> _Exercise goal_: Collect each line of the records in which the word "width" appears, and copy those lines out.

— START OF Exercise data —

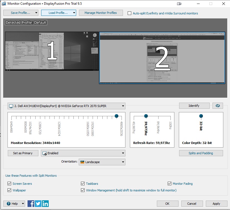230x210 pixels.
Task: Click the monitor icon in device selector
Action: [x=11, y=106]
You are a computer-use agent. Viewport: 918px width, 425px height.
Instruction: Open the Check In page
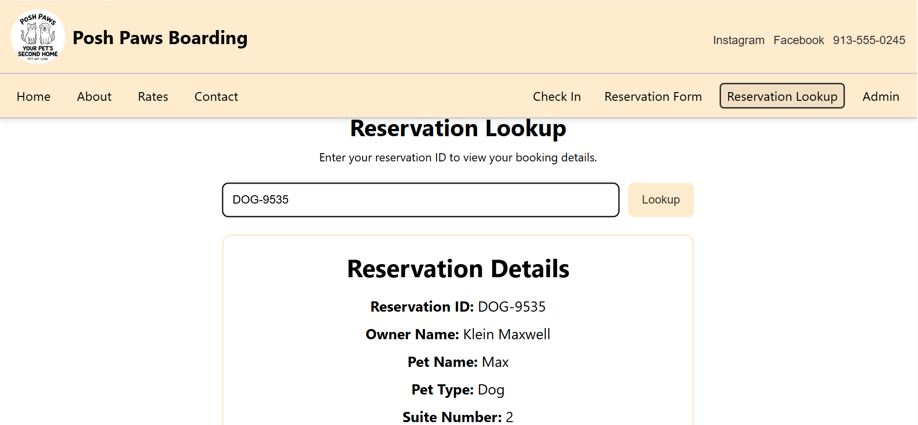[x=557, y=96]
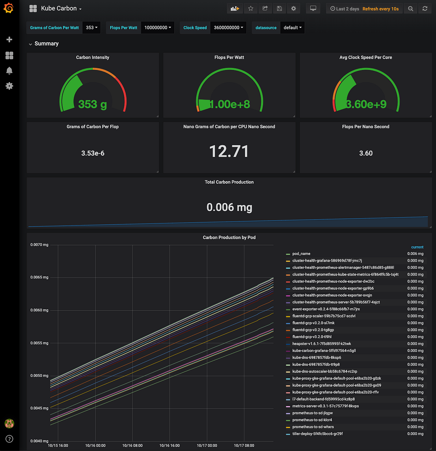Open the Flops Per Watt value dropdown

[158, 28]
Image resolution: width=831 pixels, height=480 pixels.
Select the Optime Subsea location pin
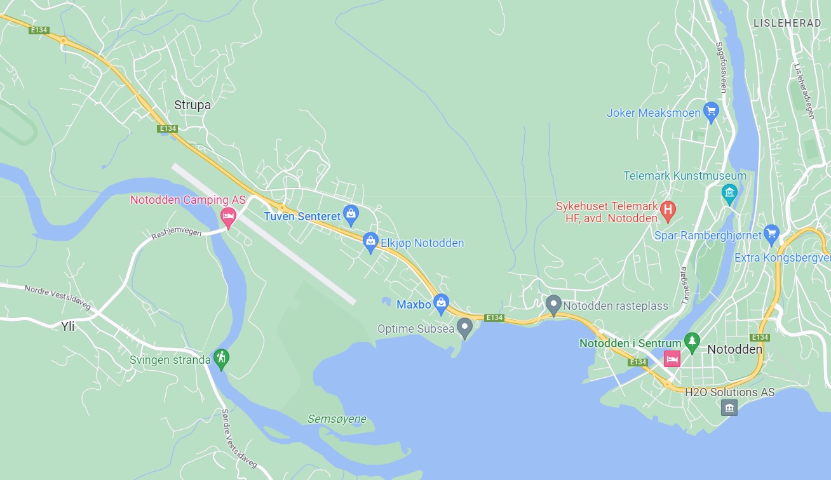point(465,328)

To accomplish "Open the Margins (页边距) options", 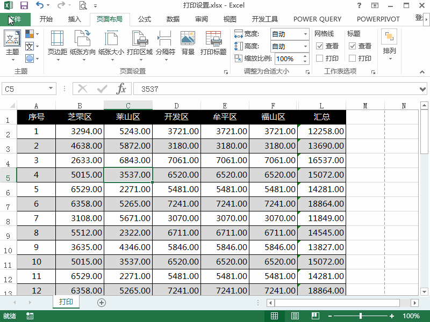I will [x=58, y=46].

— END OF Exercise data —

> _Answer to the exercise_:
You are a computer-use agent. Viewport: 918px width, 425px height.
Image resolution: width=831 pixels, height=480 pixels.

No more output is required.